Louisiana’s governors previously lived in an old house known as the Knox Mansion, which stood on the same spot. Long enlisted the aid of prison inmates to tear it down, which led to the Louisiana legislature’s unsuccessful attempt to impeach the governor in 1930.
“I consider it my role as its caretaker to be an incredible privilege and responsibility,” Ardoin said. “The mansion is our very own White House and is one of the most iconic remnants and reminders of Huey Long’s legacy as governor of Louisiana.”
Cost of construction was almost $150,000 with an added $22,000 for the finest damask and velvet drapes, crystal chandeliers and other high-end pieces.
That included the wallpaper, which Grenier said, involved a woodblock printing process.
“According to documentation from the Old Governor’s Mansion files, 1,674 woodblocks were needed to produce it,” Grenier said. “The woodblock method requires a separate wood carving for each color present. Each wood block was lowered through a pulley system on the color pad, then lifted and lowered onto the paper to receive the design.”
The paper is printed with tempera paint, and the colors are not water resistant.
“The sky, that blends from a light to a dark blue would have been applied by hand before the scenes were printed,” Grenier said.
Grenier used Caran d’Ache color pencils in the restoration, but she emphasizes that they weren’t used for touch-ups.

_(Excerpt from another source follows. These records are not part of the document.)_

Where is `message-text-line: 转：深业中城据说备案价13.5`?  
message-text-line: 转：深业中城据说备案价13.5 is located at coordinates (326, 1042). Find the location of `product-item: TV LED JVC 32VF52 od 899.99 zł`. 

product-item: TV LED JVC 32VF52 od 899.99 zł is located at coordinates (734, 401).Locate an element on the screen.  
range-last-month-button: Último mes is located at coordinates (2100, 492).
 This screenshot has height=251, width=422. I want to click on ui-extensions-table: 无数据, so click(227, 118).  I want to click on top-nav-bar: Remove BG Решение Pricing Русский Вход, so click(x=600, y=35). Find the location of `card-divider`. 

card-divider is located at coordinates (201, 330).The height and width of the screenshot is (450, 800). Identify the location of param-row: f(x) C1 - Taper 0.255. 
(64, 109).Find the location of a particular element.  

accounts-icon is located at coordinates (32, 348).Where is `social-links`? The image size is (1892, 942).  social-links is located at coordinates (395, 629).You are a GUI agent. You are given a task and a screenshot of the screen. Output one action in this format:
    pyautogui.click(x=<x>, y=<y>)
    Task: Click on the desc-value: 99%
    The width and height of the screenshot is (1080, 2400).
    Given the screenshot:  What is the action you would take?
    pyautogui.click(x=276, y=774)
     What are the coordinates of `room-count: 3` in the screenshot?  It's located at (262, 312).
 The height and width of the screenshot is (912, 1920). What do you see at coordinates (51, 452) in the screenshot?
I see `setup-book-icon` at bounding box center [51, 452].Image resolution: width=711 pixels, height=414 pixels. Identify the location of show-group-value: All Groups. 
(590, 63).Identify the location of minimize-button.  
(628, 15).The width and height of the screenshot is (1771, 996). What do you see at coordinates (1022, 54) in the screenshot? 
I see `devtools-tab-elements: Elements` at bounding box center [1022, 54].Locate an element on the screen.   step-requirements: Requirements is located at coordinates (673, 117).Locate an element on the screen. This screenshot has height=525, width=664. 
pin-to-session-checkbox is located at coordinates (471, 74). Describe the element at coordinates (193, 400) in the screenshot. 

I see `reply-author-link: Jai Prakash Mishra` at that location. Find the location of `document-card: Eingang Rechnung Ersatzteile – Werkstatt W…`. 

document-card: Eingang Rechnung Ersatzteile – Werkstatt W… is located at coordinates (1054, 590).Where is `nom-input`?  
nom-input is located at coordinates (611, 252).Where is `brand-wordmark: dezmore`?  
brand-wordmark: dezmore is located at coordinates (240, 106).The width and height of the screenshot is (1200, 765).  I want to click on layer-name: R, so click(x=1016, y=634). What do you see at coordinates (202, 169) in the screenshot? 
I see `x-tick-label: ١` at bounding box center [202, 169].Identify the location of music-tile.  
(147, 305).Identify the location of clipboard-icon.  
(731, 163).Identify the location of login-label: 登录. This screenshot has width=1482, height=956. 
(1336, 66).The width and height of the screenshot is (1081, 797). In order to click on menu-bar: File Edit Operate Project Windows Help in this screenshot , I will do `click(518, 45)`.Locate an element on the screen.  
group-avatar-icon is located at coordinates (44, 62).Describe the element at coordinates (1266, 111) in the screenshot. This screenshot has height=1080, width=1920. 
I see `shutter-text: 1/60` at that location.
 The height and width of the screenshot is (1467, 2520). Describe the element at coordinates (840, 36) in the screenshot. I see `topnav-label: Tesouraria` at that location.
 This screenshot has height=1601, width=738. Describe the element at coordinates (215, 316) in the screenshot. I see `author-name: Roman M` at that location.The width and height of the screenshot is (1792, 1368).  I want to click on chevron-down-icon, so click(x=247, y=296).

“I used them to keep the wallpaper intact,” she said. “This is basically tempera paint on paper, and that’s about the most delicate thing that there is to deal with in restoration. As long as nothing happens to it, it’s going to be fine, but by its very nature, tempera paint on paper is a lot more delicate than say, faux finishes, which are directly on the plaster.”
And since tempera paint wallpaper isn’t water resistant, water-based solutions can’t be used in its restoration when it suffers dings and scratches.
Grenier looks around the room now. The paper has been reattached in the places where it had separated from the wall, cracking has been smoothed over and dings have disappeared.
And though the paper now looks as it appeared when it was first installed, the wallpaper’s story isn’t perfect.
“The paper was also not correctly aligned on some of the seams when it was first applied in 1930,” Grenier said. “It was designed in a continuous flow, and it does great in a circular room. It’s in a circular room in the White House, but here, it’s interrupted by the window.”
But it works, and now Grenier takes a moment to take in Jean-Julien Deltil’s world.
“It really is a beautiful piece of fine art,” she said. “After years of looking at it, I’m so happy that I finally had a chance to restore it.”